Josie Gonslaves (LinkedIn photo)
Shorty after news of the Gonslaves firing broke, Newark Mayor Ras Baraka sent an open letter to the station WBGO Board of Trustees Chairman Karl Paul Frederic. Baraka, who says he frequently listens to the station, said he was troubled over allegations about the station's environment. He also said he's ceasing broadcasting his program broadcast “Newark Today” at the station until the issues are resolved.

"From what I have heard from various employees of WBGO as well as what’s referenced in the most recent Community Advisory Board meeting minutes, the radio station may no longer reflect the ‘Newark Forward’ values of my administration specifically in terms of equity," Baraka said. "This letter reflects the vision that I have for my community, who are also my family, neighbors and friends. If what has been shared is even slightly true, I ask that these problems be addressed swiftly and immediately to the satisfaction of your employees, or I can no longer continue to support the station in our community."

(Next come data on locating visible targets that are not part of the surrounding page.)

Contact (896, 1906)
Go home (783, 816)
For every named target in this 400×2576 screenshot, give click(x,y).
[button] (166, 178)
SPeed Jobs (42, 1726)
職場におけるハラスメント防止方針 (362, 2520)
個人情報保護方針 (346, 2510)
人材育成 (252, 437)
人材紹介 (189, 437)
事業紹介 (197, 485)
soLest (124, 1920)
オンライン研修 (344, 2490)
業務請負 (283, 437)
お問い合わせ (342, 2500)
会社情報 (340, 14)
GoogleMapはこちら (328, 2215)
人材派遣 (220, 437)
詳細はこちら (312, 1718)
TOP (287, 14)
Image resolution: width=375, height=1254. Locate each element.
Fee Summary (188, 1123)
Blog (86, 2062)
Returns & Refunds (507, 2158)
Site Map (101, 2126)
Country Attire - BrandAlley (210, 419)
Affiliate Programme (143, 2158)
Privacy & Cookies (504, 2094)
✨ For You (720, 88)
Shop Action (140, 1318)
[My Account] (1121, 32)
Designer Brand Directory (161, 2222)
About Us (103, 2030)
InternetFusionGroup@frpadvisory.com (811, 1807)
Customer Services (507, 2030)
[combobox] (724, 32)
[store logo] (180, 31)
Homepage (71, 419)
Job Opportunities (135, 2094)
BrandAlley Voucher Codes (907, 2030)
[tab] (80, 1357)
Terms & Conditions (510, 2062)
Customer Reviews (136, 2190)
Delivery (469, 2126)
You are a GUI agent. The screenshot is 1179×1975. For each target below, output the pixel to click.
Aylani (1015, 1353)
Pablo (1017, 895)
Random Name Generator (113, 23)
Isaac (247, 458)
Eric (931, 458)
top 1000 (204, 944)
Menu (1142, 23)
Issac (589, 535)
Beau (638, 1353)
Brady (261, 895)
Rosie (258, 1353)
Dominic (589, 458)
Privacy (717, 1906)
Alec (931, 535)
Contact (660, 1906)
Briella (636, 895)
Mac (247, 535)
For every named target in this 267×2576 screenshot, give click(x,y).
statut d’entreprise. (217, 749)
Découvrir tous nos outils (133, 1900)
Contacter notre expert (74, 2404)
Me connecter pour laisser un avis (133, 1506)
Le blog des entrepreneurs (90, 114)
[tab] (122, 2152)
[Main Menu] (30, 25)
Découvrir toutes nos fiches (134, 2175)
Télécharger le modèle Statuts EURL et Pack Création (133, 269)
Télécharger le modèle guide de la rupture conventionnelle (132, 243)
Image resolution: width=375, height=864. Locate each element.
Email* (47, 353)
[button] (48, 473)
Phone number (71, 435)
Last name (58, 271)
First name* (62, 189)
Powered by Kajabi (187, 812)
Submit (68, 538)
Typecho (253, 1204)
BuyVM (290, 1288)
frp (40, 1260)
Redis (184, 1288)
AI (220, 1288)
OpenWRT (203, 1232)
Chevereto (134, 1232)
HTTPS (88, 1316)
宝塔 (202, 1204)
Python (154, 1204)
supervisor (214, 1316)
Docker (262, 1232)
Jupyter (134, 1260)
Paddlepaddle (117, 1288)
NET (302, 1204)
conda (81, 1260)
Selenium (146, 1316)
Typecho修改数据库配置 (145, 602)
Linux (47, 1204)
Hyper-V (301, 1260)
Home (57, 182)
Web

Baraka also provided a list of demands to improve things at the station including, reinstating Goncalves, an investigation of the station's practices, partnering with the city's public school system for an internship program.

Following the letter, WBGO president and CEO Amy Niles announced to staff via email the she was resigning from the station.  

"It is with mixed emotions that I have decided to move on from WBGO, an organization that I love and have dedicated myself to for more than 13 years," said Niles. "This has been a rewarding professional chapter and I look forward to my next challenge. I am proud of all that we have accomplished together for our music and our city. I consider it an honor to have been a part of this tremendous organization."

According to reports, WBGO’s Board of Trustees approved several measures recommended after an independent review by at national law firm. The measures include, workplace discrimination training for all staff and management, establishing a more formal human resources function and mandatory training for executive leadership.